Austin would be ill-advised to ban plastic bags

Commentary by H. Sterling Burnett

Source: Austin American Statesman

The Austin City Council is about to make a huge mistake that will cost Austinites for years to come with the upcoming vote to ban the use of plastic bags. It's a clear case of using bad data to make bad policy.

More than two dozen cities nationwide, including a few in Texas, have either banned plastic grocery bags (and in some cases paper bags) entirely, or seek to encourage the use of reusable bags by charging fees for plastic grocery bags. Austin is the largest city in Texas to consider such a ban, with the city council slated to vote on a plan today.

Austin's ban would be one of the broadest in the nation, applying to all so-called single-use bags, paper or plastic, from all retailers. It would allow retailers to offer reusable bags, defined as those made of cloth or durable materials, and thicker paper and plastic bags with some recycled content. The plan under consideration could begin the ban sometime in 2013. The plan would charge a fee for bags used in the interim until the full ban takes effect of either 10 cents per bag used or a flat $1.00 per visit (like Brownsville charges). Some have also suggested including paper bags in the fee and ban plan.

Bag ban proponents give a number or reasons for their support, the most common being that single-use bags are used only once and that they make up a large portion of landfill content and litter on roadways. Austin City Council members seem to have been particularly influenced by a presentation from Bob Gedert, director of Austin Resource Recovery, in which he stated that plastic bags comprise 2.2 percent of the city's litter.

There's just one problem: That figure is dead wrong. In fact, it exaggerates the percentage of litter made of plastic bags by 366 percent. Who says so? The study's author.
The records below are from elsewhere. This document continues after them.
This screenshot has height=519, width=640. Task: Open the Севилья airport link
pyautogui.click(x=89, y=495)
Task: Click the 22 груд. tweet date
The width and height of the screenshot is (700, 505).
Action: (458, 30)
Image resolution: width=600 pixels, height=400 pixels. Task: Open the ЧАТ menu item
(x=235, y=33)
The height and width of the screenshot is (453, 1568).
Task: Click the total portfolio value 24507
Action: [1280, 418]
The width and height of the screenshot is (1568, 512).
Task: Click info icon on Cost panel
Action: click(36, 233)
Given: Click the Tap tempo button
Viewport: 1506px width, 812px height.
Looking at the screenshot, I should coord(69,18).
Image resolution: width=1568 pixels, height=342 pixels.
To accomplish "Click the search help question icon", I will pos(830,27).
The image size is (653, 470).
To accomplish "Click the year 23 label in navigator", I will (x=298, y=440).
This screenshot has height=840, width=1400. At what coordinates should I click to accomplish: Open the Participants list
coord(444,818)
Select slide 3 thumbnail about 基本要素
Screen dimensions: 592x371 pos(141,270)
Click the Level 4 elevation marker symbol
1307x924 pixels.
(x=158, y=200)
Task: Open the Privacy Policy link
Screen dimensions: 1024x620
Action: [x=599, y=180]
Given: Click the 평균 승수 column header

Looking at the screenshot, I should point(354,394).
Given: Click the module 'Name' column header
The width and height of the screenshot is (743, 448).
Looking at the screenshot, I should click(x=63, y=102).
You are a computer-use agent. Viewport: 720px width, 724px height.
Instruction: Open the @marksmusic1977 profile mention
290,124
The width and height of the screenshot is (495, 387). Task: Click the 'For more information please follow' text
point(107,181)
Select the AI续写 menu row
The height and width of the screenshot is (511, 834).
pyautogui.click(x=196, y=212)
Recognizing that his data was being misused, the study's lead author, Steven Stein, asked Gedert to make a correction. What Stein's research actually found was that plastic bag litter comprised only 0.6 percent of litter volume, not the 2.2 percent claimed by Gedert. Even the 0.6 percent figure is high because it includes other types of plastic waste, such as industrial wrapping and dry cleaner and trash bags. Because Gedert overstated the amount of plastic bag litter, he also grossly overstated the dollars saved by banning plastic bags. Indeed, the 2009 Keep America Beautiful study does not include plastic bags in its top 10 sources of litter.

The nationwide frenzy to ban plastic bags comes with hidden costs that virtually no one is reporting.

Anecdotal evidence indicates that bag bans result in lost commerce in the cities where they're enacted, while surrounding cities and neighborhoods benefit as shoppers vote with their feet. Retailers in cities adjoining Austin will likely benefit if the ban goes into effect, while retailers in Austin will see lost sales and the city will lose tax revenue.

This is consumer choice — most people, even in Austin, prefer the plastic bag option for all the obvious reasons.

Also, many plastic bags are, in fact, not just used once. At home, plastic bags are used for collecting trash, animal waste, diapers and more. They are used to carry donations and dry cleaning and for storage. Will we buy more baggies and trash bags to fill these gaps?

In addition, increasingly, plastic bags are being recycled. In Austin, a growing number of retailers are making an organized effort to recycle used plastic bags.

The reusable bags that Austin's government is pushing as an alternative have a significant economic downside. Plastic bags are made in the U.S., and the industry employs thousands of workers. By contrast, China dominates reusable bag manufacturing. This puts Austin and other cities banning plastic bags in the position of putting American workers in the unemployment line while helping China take over one more industry.

Environmental advocates often argue that government should follow the science. In this case, the science shows that plastic bags are not a substantive litter problem. Accordingly, the drawbacks to banning bags far outweigh the benefits of controlling a miniscule percent of litter.

Burnett is a senior fellow with the National Center for Policy Analysis, a nonpartisan, nonprofit research institute with offices in Dallas and Washington, D.C.